RECORDS FOR THE TASK.
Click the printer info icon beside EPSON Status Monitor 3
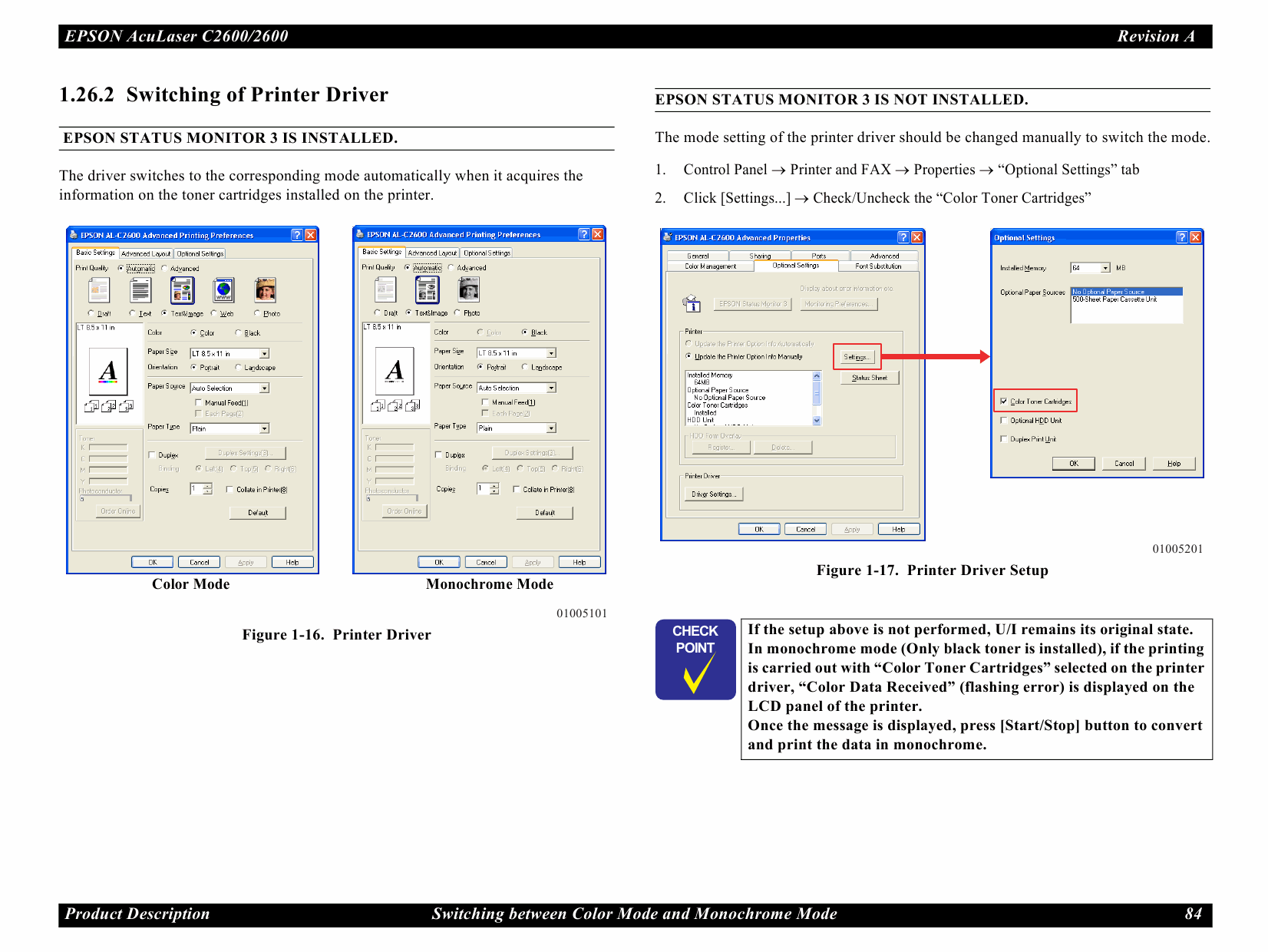This screenshot has width=1268, height=952. tap(692, 304)
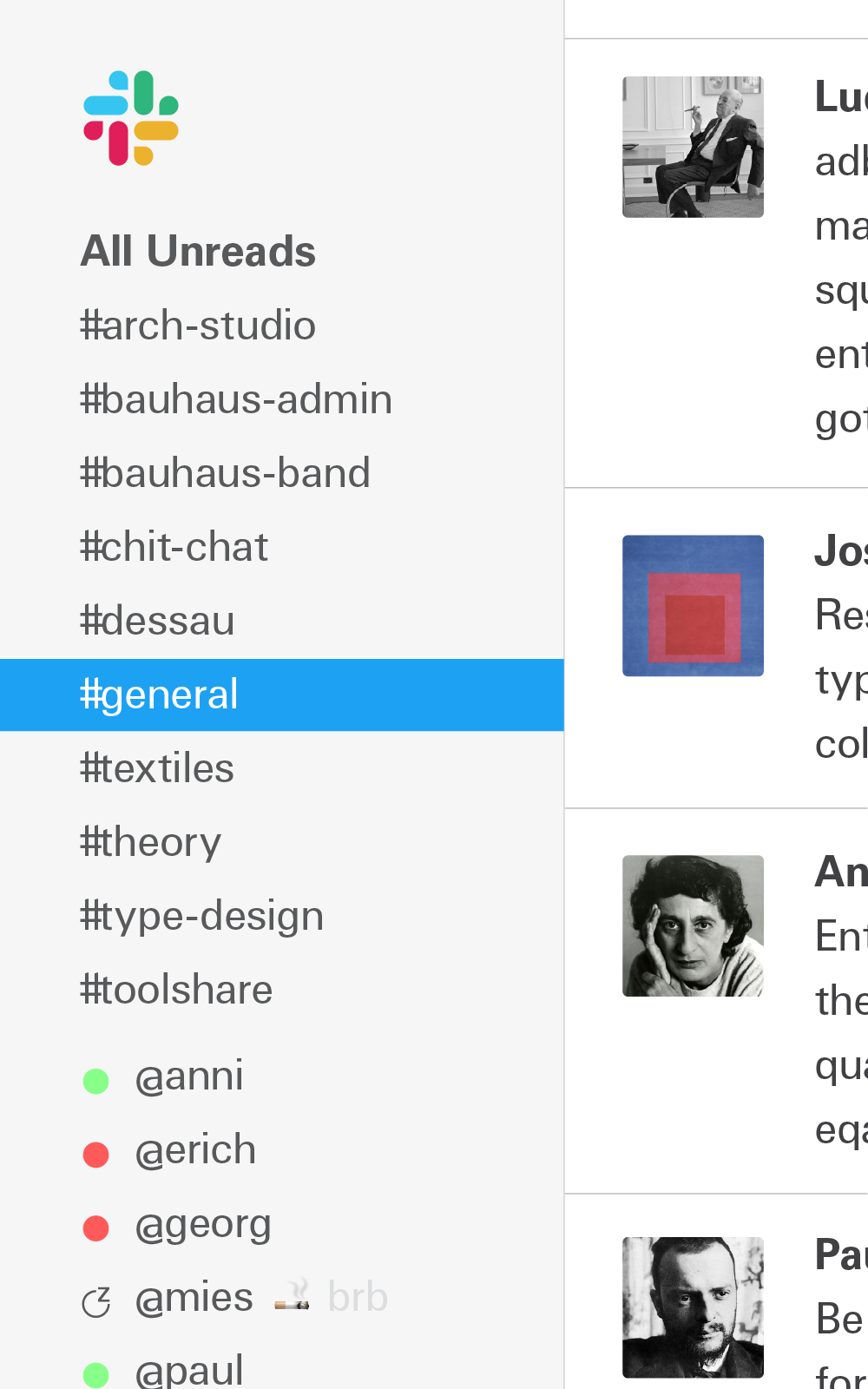Open direct message with @anni

pos(189,1076)
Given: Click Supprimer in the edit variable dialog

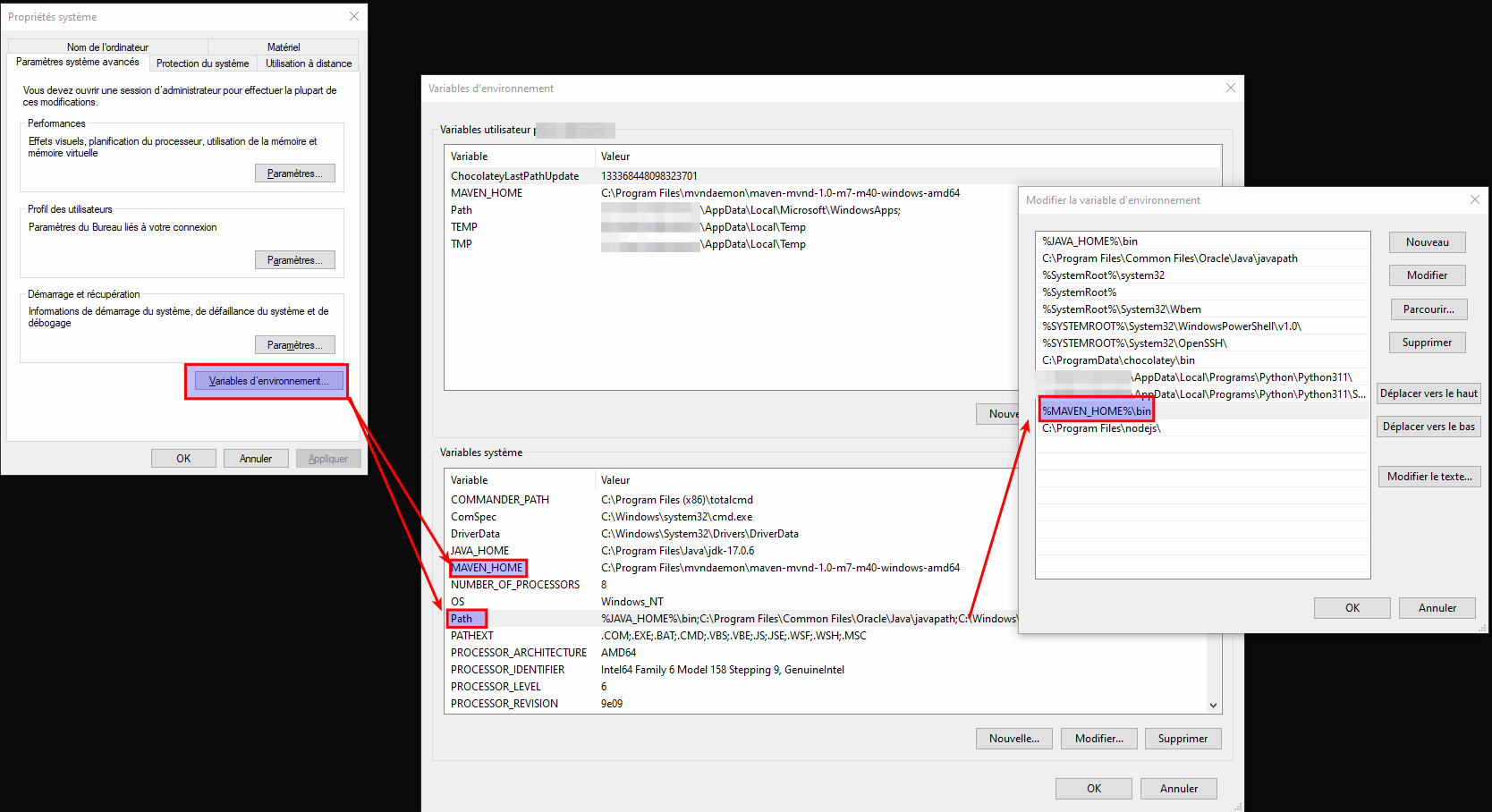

PROBLEM DESCRIPTION. Render the records above as a numbered list, leaving out blank lines and pictures.

RESULT OF THE TASK.
1. Click the printer info icon beside EPSON Status Monitor 3
2. This screenshot has width=1268, height=952. tap(692, 304)
3. Open direct message with @anni
4. pos(189,1076)
5. Given: Click Supprimer in the edit variable dialog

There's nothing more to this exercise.